Sentado num palanque, assisti à vingança
mais gostosa que ele podia obter depois dos sofrimentos a que o Trava o sujeitara
em Celmes e em Tui. Com os anos, Gonçalo Sousa transformara-se num guerreiro
admirável, a quem o treino aumentara a perícia e a tranquilidade interior a eficácia,
qualidades às quais se somavam um forte carisma e um rabo-de-cavalo excêntrico,
que faziam suspirar as mulheres. No passado, mostrara mais força do que tino, mas
agora exibia uma frieza implacável. Crescera e aperfeiçoara-se. Montado num cavalo
asturiano, cavalgou em direcção a Fernão Peres com a sua lança comprida e
derrubou-o à primeira estocada, para gáudio da assistência portucalense. Combalido,
o Trava ainda se levantou e ergueu a espada, propondo a continuação da refrega.
Aceitai!, exclamei.
Gonçalo Sousa desmontou e aproximou-se
lentamente, com o escudo a protegê-lo. Parecia não querer investir à toa, mas mal
chegou perto fê-lo com redobrada ferocidade. No seu braço, haviam-se acumulado desejos
de retribuição em camadas, que agora se fundiam num poderoso vórtice de
energia. Ergueu a espada e vergastou o adversário uma, duas, três, quatro vezes,
até que este dobrou o joelho, já cansado. O impetuoso Gonçalo aproveitou: mais um
golpe forte, nova ferida, nova queda. Está batido..., murmurei.

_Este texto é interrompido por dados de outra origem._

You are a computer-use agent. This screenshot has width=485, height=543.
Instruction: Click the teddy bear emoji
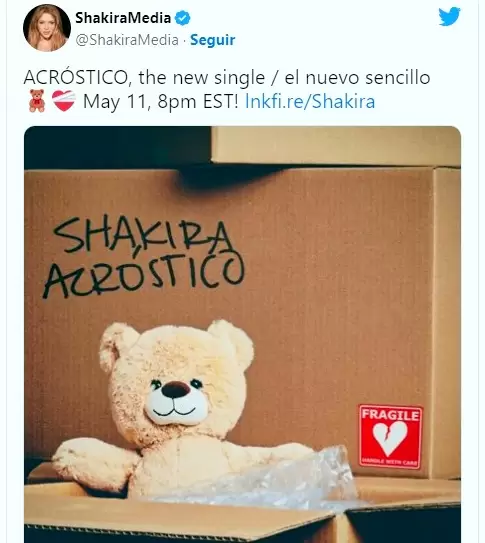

De repente, o torturado de Tui tinha
à mercê o seu antigo carrasco, sangrando de um braço e desarmado. Bastava uma estocada
do portucalense e a goela de Fernão Peres abria-se. Notei no rosto de Gonçalo um
desejo brutal, mas as regras do torneio não permitiam matar um adversário indefeso.
As condições aceites advertiam mesmo que, em caso de subversão clara, o bafordo
seria suspenso e a vitória dada aos cumpridores das normas, mesmo que tivessem perdido
os combates. Cuidado!, avisei. Gonçalo ainda hesitou, dividido entre a vingança
e a regra. Morte era alegria, mas também derrota. Por momentos, o futuro de Portugal
parecia suspenso na espada dele, erguida sobre a cabeça do Trava, cuja expressão
de terror era inesquecível. Mortinho de medo.
Esta é a paga pelo mal que me fizeste
em Tui, nas masmorras onde me haveis sangrado como a um porco!, ameaçou
Gonçalo. Perdoai-me, por favor!, gemeu o aterrorizado Trava». In
Domingos Amaral, Assim Nasceu Portugal, A Intriga de Compostela, Oficina do
Livro, Casa das Letras, 2017, ISBN 978-989-741-713-9.